La prison de la Santé est concernée par les grands programmes de rénovation qui, je le répète, se poursuivront. Quant au tribunal de Paris, vous n'ignorez pas que le projet a été signé entre les deux tours de l'élection présidentielle et que son financement n'est pas neutre, puisqu'il s'agit d'un partenariat public-privé (PPP). La plupart des gros projets immobiliers pénitentiaires se font dans le cadre d'un PPP. Or la Cour des comptes nous a alertés à propos de ce type de financement. Nombreux sont ici les élus locaux, qui savent ce que représentent les investissements en PPP : des charges différées, mais très lourdes pour les finances publiques. Nous avons le souci des deniers publics d'aujourd'hui et ne disposons pas d'une liberté absolue pour engager ceux de demain. M. Baroin, quand il était ministre de l'Économie, avait mobilisé l'inspection des finances à ce propos. J'ai de même mobilisé l'inspection des services judiciaires en lui demandant d'expertiser le financement de certains établissements. Le financement ne sera pas le seul critère de décision : entreront également en ligne de compte l'opportunité du projet et, ensuite, sa qualité. Les besoins existent cependant et il est possible, voire probable, que je valide des projets en PPP, parce que nous ne disposons pas pour l'instant de marges budgétaires. Il est cependant hors de question d'ériger ces partenariats en règle. La sauvegarde des deniers publics m'oblige en tout cas à examiner de près des projets qui, semble-t-il, ont été bouclés dans une relative précipitation.

Monsieur Doucet, on constate en effet un essoufflement dans l'offre de travaux d'intérêt général, qui, je le rappelle, ont été créés par Robert Badinter. Je suis d'accord pour que nous travaillions ensemble sur ce sujet, car les TIG constituent une réponse pénale intéressante.
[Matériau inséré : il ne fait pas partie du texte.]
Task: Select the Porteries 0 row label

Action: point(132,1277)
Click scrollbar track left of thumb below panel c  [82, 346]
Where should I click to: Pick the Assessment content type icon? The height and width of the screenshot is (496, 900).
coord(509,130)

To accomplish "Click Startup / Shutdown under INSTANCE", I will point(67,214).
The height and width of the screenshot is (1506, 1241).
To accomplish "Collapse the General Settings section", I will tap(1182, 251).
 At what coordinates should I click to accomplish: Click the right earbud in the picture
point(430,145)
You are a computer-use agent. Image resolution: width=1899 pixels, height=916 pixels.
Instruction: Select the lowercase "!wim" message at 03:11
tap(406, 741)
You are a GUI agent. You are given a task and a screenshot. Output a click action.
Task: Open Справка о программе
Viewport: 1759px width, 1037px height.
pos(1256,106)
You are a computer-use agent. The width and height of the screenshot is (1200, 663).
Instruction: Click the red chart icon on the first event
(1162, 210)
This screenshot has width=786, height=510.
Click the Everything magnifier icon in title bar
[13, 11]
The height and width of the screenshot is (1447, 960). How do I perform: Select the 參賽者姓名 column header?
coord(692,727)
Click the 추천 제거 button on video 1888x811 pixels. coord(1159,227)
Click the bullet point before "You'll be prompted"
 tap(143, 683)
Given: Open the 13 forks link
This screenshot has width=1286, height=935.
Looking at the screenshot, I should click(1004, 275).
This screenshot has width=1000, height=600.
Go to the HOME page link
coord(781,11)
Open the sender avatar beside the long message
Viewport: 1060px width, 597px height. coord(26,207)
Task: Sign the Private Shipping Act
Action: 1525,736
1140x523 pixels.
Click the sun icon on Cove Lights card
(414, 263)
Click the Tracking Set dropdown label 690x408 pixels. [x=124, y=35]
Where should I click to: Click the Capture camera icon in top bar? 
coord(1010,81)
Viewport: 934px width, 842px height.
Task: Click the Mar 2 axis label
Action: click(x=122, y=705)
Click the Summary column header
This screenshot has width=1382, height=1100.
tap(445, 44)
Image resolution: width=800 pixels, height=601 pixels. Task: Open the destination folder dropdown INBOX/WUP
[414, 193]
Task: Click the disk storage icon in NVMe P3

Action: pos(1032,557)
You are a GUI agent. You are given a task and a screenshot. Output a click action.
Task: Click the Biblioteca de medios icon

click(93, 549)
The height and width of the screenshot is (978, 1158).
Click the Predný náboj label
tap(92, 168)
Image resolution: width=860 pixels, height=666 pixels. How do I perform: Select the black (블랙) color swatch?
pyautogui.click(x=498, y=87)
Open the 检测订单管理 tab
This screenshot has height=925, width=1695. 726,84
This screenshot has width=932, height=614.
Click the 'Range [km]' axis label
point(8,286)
Monsieur Galut, votre remarque sur les risques de déjudiciarisation est très profonde. Sans doute, il est tentant d'apporter cette réponse mécanique, mais elle peut être dangereuse pour les droits et libertés. Si nous n'entendons pas développer la déjudiciarisation, nous comptons bien privilégier la médiation et la conciliation, qui ne se déroulent pas entièrement en dehors du milieu judiciaire. Le juge est protecteur des libertés, des droits et de la personne elle-même. Je serai très vigilante à cet égard.

Il me reste à vous remercier pour la qualité de ces échanges : certains fleurets étaient encore mouchetés, mais je sais qu'ils ne le seront pas toujours… (Applaudissements des commissaires du groupe SRC.)